### Exercise task
Copy the items word for word, starting with the very first line and going on through the line with "(x=47, y=75)".

### Listing
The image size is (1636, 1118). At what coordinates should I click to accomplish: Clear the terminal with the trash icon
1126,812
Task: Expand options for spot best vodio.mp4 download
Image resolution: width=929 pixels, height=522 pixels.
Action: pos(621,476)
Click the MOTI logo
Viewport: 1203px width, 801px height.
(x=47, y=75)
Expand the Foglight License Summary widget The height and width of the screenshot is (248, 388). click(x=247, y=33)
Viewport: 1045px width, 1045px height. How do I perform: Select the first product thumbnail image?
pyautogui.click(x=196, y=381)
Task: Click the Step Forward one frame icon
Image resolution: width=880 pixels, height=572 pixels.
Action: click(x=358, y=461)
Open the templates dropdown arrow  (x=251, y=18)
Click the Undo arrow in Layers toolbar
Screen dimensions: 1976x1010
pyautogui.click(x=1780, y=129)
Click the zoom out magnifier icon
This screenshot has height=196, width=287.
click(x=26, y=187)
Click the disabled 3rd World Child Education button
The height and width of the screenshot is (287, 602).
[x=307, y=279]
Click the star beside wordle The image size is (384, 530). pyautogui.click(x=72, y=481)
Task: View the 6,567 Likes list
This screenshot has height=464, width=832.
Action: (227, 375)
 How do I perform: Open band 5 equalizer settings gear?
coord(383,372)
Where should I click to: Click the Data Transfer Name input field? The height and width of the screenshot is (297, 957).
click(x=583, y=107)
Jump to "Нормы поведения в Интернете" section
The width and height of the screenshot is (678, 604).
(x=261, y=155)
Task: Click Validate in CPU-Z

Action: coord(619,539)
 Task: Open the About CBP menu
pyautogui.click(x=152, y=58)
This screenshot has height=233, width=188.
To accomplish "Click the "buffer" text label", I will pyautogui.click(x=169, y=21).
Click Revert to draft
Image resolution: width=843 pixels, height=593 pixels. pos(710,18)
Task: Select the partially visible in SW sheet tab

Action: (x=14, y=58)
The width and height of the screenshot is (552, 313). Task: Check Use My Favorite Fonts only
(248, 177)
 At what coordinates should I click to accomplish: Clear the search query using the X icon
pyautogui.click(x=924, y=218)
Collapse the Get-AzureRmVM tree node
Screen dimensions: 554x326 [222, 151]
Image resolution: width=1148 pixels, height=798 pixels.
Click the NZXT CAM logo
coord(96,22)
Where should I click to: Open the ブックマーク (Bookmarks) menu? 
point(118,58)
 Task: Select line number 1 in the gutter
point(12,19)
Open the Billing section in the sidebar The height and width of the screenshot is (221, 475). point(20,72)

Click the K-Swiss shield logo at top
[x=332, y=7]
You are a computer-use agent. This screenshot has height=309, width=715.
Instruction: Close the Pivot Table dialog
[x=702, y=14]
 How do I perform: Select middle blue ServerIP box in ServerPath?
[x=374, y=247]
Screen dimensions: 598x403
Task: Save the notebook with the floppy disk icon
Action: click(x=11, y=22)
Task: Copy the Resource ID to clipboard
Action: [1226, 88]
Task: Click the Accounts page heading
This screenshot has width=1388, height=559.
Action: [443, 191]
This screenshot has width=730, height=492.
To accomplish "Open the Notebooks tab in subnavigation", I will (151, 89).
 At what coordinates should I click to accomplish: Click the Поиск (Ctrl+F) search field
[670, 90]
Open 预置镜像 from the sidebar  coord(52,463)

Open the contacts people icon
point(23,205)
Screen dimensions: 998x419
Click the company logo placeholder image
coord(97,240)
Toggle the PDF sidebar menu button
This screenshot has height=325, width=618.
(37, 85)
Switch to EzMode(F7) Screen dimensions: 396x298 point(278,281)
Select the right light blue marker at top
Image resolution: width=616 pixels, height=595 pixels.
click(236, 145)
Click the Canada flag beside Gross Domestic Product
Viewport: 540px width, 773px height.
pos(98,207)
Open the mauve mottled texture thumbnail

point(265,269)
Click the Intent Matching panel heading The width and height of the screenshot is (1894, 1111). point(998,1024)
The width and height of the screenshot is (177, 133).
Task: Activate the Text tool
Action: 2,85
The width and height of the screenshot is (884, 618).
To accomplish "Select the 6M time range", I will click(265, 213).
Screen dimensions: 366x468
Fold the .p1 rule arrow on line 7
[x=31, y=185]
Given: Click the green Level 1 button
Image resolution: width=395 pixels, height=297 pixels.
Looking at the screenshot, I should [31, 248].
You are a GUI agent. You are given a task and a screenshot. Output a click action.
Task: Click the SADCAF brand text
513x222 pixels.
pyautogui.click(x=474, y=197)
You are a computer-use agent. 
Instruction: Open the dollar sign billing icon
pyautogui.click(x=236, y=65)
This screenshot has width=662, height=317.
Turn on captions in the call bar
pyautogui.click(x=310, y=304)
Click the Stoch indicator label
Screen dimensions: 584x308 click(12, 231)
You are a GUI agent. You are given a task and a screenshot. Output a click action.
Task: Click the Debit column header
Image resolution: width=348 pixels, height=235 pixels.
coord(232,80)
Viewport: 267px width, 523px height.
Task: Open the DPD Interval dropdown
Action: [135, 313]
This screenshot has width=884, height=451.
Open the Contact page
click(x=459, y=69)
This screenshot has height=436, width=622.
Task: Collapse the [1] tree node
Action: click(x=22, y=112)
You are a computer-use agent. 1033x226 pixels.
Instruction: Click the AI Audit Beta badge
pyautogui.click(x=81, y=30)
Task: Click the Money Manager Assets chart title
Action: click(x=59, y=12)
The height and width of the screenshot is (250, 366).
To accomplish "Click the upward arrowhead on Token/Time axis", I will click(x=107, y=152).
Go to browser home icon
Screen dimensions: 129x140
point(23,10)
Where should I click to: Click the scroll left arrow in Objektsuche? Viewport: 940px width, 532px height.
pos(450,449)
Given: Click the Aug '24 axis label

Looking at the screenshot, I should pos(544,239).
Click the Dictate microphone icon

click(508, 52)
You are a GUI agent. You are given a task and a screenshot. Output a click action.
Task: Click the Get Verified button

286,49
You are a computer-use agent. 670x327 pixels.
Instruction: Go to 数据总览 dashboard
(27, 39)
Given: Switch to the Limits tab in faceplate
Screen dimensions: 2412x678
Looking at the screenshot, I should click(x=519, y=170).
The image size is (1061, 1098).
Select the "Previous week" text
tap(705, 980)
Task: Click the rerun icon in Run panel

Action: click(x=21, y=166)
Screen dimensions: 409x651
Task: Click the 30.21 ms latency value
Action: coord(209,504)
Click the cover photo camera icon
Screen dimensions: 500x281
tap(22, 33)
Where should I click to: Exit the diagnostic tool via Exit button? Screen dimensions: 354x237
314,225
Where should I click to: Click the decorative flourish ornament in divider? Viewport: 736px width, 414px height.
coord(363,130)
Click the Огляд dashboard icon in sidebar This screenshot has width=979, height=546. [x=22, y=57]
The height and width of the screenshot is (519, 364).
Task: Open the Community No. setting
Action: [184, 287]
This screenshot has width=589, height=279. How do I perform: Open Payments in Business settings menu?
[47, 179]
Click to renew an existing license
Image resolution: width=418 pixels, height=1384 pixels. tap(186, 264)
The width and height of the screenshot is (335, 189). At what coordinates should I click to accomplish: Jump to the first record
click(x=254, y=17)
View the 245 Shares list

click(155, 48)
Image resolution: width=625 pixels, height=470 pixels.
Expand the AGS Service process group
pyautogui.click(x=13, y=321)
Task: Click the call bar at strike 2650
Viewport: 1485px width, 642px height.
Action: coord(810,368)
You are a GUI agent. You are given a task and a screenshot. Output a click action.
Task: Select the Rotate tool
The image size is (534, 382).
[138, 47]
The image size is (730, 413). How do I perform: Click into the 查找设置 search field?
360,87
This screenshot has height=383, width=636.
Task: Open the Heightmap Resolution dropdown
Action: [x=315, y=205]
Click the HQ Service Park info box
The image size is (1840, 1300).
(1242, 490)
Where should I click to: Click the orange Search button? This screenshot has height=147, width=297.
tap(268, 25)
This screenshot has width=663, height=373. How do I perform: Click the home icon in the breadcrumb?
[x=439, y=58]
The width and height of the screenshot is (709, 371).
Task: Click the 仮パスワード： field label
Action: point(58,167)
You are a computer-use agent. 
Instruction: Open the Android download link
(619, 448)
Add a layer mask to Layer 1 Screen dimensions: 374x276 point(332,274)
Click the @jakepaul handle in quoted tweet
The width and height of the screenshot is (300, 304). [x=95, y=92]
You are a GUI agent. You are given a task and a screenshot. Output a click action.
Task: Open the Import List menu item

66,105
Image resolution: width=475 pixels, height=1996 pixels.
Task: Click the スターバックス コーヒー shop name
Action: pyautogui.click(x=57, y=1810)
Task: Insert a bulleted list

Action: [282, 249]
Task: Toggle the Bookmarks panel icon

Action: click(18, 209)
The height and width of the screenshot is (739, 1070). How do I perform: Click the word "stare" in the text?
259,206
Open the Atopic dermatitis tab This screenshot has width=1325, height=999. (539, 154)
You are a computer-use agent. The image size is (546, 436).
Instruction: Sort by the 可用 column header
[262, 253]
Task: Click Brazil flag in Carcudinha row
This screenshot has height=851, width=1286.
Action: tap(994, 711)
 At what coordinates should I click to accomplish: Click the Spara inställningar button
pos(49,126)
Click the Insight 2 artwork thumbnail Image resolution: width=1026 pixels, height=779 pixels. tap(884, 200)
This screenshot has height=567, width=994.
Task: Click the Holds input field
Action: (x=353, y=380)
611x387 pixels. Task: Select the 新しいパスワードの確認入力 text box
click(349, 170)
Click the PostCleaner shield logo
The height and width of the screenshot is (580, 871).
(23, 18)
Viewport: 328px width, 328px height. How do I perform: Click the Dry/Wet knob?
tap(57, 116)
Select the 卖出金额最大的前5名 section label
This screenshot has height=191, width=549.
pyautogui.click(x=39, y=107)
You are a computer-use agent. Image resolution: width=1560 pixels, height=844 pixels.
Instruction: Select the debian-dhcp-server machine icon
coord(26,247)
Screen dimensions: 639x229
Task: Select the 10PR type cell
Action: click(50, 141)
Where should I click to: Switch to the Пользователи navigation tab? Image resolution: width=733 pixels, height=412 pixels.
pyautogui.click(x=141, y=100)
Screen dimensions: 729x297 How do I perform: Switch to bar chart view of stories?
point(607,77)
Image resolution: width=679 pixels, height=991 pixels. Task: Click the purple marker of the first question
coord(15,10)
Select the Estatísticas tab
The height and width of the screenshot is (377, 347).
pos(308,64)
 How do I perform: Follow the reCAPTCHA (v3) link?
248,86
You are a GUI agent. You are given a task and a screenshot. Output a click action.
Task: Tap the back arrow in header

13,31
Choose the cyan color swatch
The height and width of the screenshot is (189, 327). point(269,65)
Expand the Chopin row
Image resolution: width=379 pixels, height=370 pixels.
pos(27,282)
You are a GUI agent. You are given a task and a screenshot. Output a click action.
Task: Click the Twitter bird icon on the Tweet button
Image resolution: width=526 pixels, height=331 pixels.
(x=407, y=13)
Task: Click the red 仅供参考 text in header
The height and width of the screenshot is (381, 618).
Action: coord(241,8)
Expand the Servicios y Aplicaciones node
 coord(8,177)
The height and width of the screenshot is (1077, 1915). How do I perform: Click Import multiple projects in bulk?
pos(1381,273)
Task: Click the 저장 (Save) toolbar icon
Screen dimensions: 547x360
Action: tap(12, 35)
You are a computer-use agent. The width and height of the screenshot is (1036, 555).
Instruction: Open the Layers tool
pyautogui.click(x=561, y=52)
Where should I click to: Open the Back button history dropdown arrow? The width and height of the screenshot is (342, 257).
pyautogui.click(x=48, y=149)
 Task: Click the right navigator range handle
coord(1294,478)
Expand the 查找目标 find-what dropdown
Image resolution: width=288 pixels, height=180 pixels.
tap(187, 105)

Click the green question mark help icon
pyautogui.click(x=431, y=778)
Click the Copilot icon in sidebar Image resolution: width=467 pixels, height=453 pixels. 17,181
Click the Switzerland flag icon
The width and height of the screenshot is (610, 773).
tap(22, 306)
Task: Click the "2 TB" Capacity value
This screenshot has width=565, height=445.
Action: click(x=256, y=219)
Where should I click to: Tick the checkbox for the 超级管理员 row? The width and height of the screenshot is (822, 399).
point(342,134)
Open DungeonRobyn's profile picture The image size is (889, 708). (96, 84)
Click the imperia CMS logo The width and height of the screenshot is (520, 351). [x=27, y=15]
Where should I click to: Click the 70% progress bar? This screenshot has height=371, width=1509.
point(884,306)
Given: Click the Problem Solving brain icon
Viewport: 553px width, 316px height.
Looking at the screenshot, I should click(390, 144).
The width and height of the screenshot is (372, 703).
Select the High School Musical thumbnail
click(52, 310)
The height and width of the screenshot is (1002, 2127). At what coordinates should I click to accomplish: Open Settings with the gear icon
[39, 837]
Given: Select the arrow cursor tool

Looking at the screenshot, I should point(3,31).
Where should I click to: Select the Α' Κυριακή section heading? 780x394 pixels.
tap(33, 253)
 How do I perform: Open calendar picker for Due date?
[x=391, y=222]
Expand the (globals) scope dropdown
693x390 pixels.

### Exercise output
The image size is (1636, 1118). At what coordinates should I click to accomplish: Clear the terminal with the trash icon
1126,812
Task: Expand options for spot best vodio.mp4 download
Image resolution: width=929 pixels, height=522 pixels.
Action: pos(621,476)
Click the MOTI logo
Viewport: 1203px width, 801px height.
(x=47, y=75)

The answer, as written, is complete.